> **Your task**
Copy out every line of the records below word for word, leaving out the pictures.

> **Data excerpts**
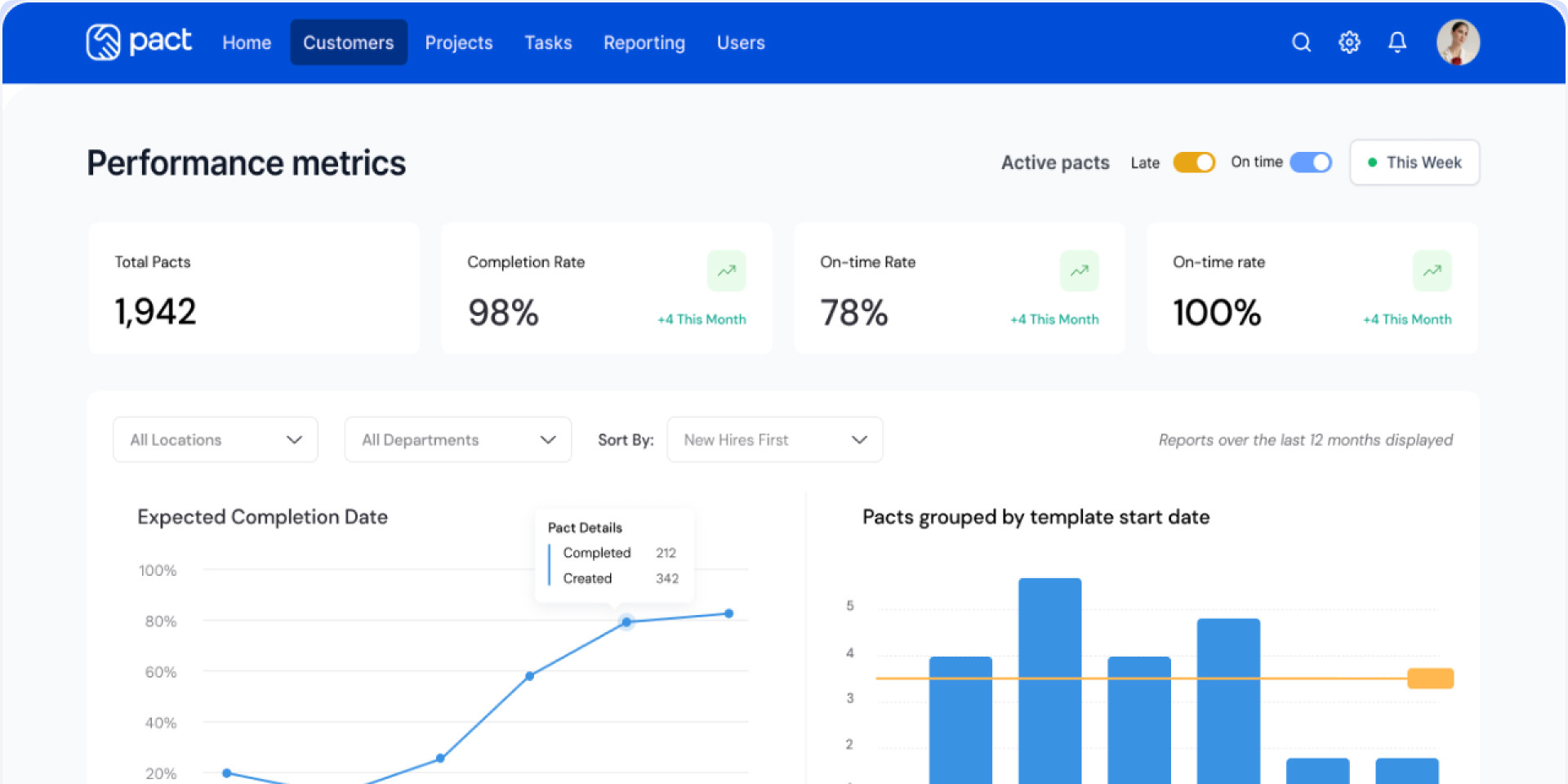Open the user profile avatar
This screenshot has width=1568, height=784.
pyautogui.click(x=1458, y=42)
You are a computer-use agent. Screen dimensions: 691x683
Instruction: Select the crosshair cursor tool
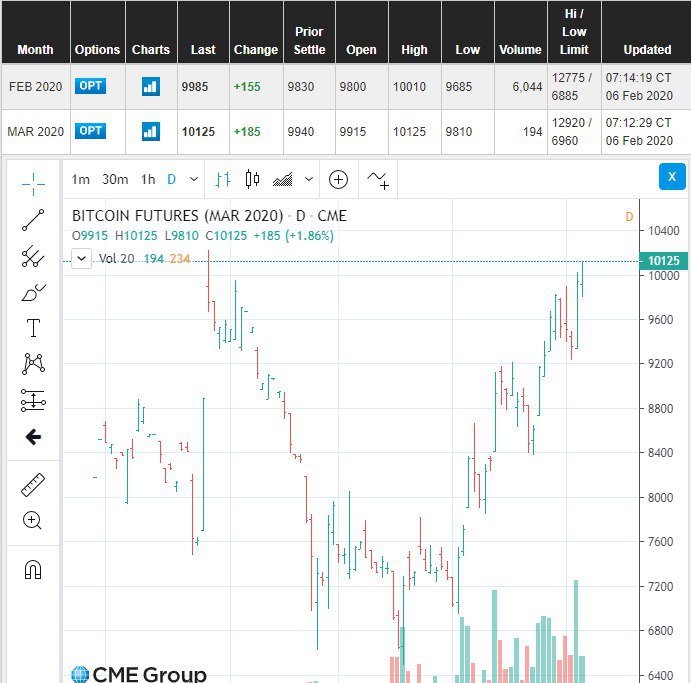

> **Complete output**
Open the user profile avatar
This screenshot has width=1568, height=784.
pyautogui.click(x=1458, y=42)
You are a computer-use agent. Screen dimensions: 691x683
Instruction: Select the crosshair cursor tool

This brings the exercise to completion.